Another issue is that not everyone’s experience with this type of sex is consensual, which can create a lot of shame since virginity (especially for women) is tied to self-worth and “goodness”, compounding the feeling of loss.
Yet another issue is that there are many firsts within sexual relationships that don’t get the same amount of discussion or support. This can leave high and dry those looking for emotional support, those looking for sexual expression, or those struggling with a sense of having changed/moved beyond some version of themselves/experienced part of a sexual journey.
The first time trying anything new or changing up an old pattern/cycle can be exciting, scary, confusing, surprising, frustrating, joyful, disappointing, or something else entirely! And all these feelings are valid and deserve to be seen as valuable and worthy.

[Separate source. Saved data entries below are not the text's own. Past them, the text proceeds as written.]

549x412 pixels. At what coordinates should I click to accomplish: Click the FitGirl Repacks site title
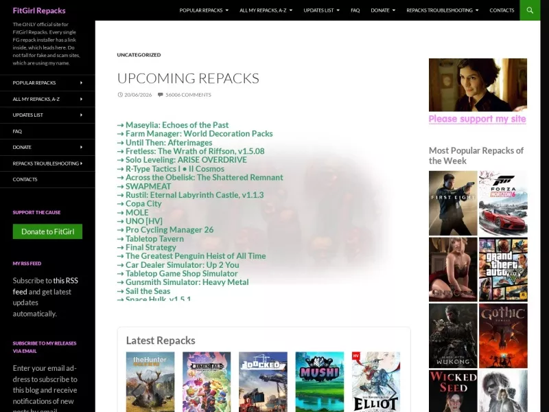(x=39, y=10)
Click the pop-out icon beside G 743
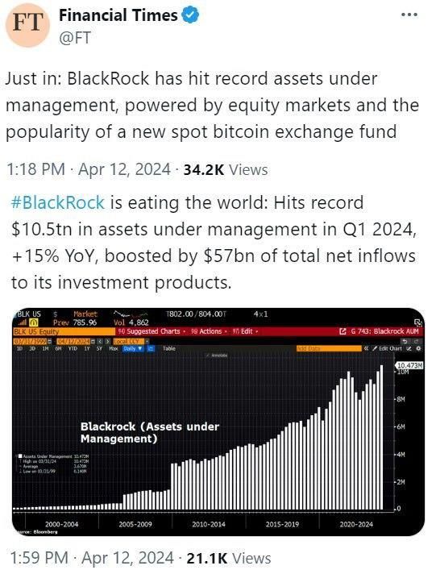 [x=343, y=331]
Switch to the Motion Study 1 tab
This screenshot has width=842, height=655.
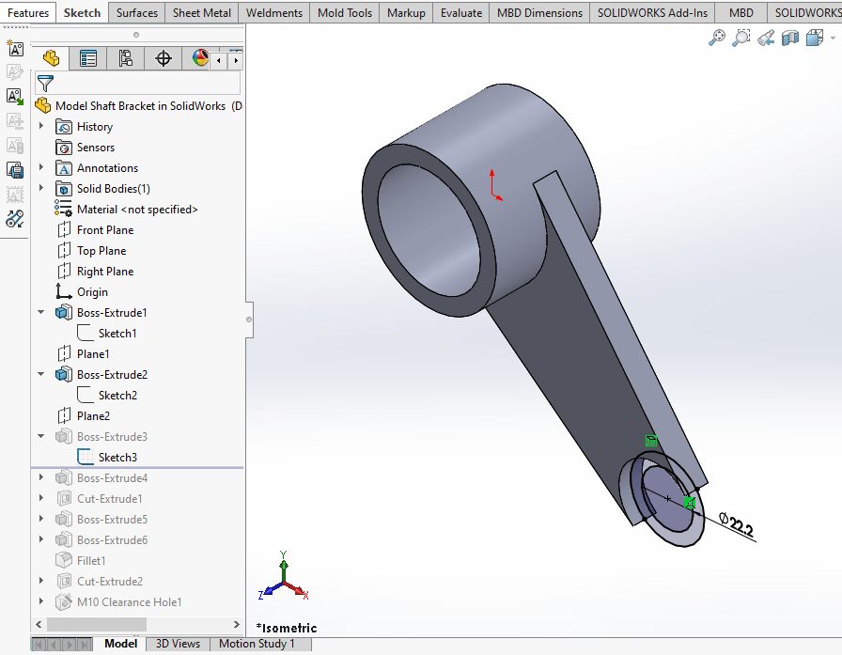click(x=259, y=644)
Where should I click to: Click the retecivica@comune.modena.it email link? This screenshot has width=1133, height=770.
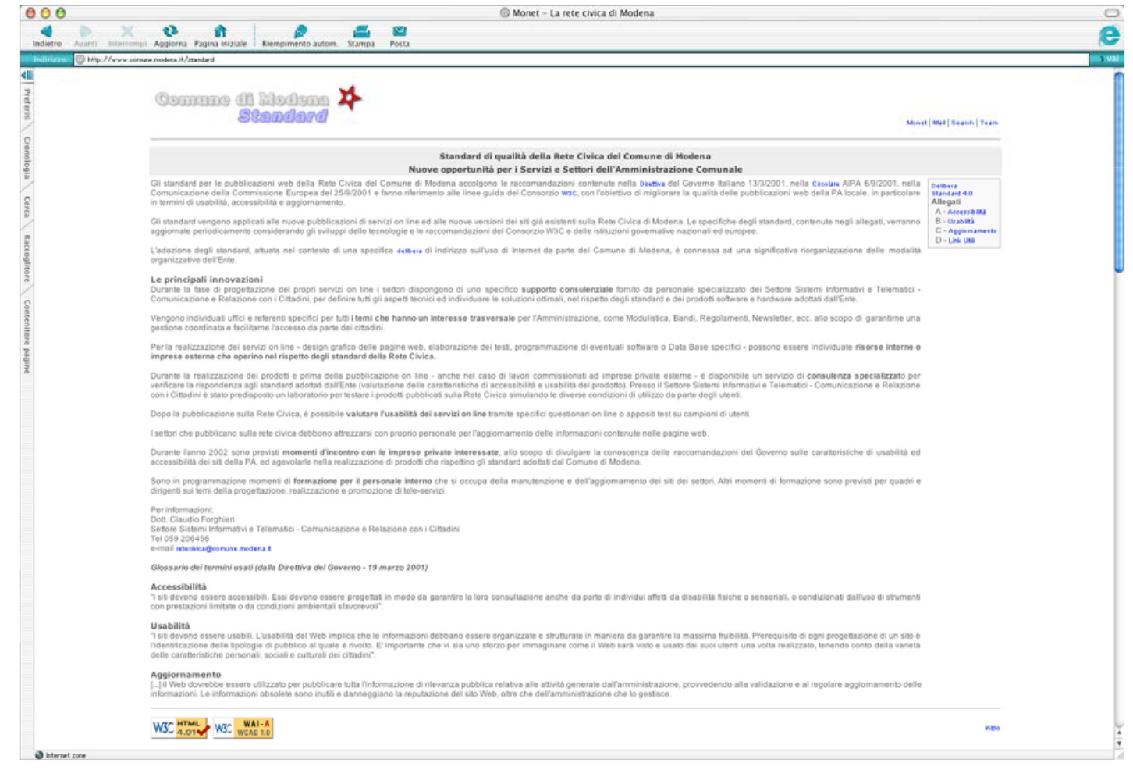click(223, 549)
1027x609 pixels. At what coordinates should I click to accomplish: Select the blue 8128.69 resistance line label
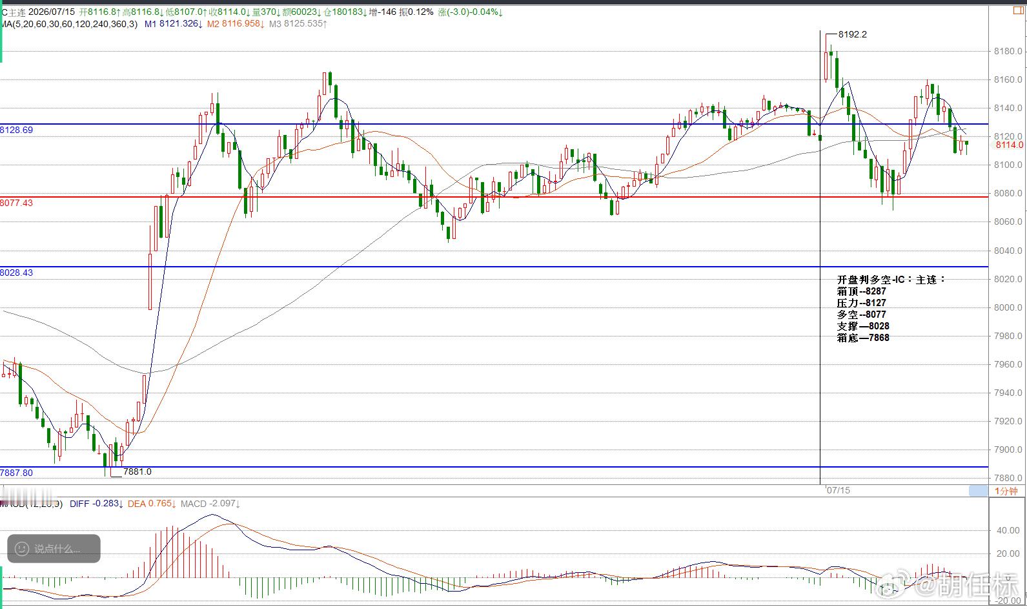[x=17, y=130]
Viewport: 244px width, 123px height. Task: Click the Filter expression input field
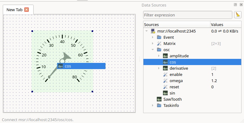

Other firsts in a sexual relationship could include:
-First time engaging in a specific act other than penetrative sex, such as oral sex, dirty talk, spanking, touching over/under clothes, ect.
-First time sexting or having phone sex
-First time having sex as a specific gender* or with a specific gender expression
*Can happen for genderfluid, genderflux, or nonbinary people who move between genders
-First time having sex with/without an assistive device
-First time having gentle/rough sex
-First time having sex with another partner than you’re used to
-First time trying a specific kink
-First time with one partner that usually receives/gives switching their role
-First time having sex in a specific space
-First time having sex while fluid-bonded (i.e. without barriers)
-First time watching someone else masturbate
-First time having sex with a toy
-First time having sex with multiple people
And many more! You’re allowed to celebrate your first times, to value them as fundamental to your sexuality, and to prepare for them as carefully and reverently as society expects for the “typical” first times.